__EXERCISE__: Please find how many lines of the data contain the string "computer", and respond with that number only.

__SOURCE DATA__:
Start of Block

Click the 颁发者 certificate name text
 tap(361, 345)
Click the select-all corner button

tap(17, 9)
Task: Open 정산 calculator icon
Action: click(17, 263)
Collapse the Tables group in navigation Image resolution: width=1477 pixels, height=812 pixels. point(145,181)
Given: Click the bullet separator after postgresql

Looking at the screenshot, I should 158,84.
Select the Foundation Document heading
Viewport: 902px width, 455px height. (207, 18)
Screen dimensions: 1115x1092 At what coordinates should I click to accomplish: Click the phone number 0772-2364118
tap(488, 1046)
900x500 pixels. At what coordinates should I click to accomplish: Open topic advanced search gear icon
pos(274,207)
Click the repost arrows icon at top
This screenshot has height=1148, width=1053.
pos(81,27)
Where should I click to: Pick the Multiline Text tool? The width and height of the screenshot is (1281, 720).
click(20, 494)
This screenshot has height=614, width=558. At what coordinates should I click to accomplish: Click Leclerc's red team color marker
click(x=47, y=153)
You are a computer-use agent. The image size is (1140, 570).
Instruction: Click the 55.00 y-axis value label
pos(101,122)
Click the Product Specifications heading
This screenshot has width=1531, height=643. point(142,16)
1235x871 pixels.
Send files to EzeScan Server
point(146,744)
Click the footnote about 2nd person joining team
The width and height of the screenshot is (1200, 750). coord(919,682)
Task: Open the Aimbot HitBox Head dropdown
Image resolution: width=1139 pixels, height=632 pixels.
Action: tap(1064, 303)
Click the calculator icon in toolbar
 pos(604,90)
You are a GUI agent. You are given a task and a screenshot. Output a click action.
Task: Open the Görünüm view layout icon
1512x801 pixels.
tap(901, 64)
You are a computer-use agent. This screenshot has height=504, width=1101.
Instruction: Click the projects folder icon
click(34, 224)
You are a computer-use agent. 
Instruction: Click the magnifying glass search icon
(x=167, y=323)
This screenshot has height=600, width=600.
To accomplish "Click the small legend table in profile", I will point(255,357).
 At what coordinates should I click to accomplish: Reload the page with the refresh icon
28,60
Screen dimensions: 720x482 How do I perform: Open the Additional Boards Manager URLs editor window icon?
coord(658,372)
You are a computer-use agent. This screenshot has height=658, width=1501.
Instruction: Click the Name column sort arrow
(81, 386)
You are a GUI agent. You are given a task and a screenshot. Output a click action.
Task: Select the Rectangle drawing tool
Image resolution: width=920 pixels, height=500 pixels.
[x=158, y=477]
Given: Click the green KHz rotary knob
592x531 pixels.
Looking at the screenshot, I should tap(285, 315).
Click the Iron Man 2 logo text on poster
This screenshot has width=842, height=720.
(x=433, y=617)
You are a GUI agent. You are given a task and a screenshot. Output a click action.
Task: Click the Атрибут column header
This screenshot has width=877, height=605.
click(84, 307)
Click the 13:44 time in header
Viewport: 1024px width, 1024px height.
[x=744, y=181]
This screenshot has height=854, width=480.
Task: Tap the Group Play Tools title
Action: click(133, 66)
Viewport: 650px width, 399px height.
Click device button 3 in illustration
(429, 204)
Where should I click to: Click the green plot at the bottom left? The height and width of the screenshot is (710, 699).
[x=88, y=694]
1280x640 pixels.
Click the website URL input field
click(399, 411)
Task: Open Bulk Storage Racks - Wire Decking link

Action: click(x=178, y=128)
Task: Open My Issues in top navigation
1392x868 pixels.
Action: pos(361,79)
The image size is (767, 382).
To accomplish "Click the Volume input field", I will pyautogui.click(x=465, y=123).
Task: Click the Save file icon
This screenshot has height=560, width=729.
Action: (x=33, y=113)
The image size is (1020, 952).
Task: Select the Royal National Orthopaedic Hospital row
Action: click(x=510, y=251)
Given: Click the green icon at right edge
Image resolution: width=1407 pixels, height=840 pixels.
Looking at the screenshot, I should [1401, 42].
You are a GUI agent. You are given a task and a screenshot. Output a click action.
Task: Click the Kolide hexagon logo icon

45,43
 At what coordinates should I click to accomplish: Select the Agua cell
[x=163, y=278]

End of Block

__YOUR RESPONSE__: 4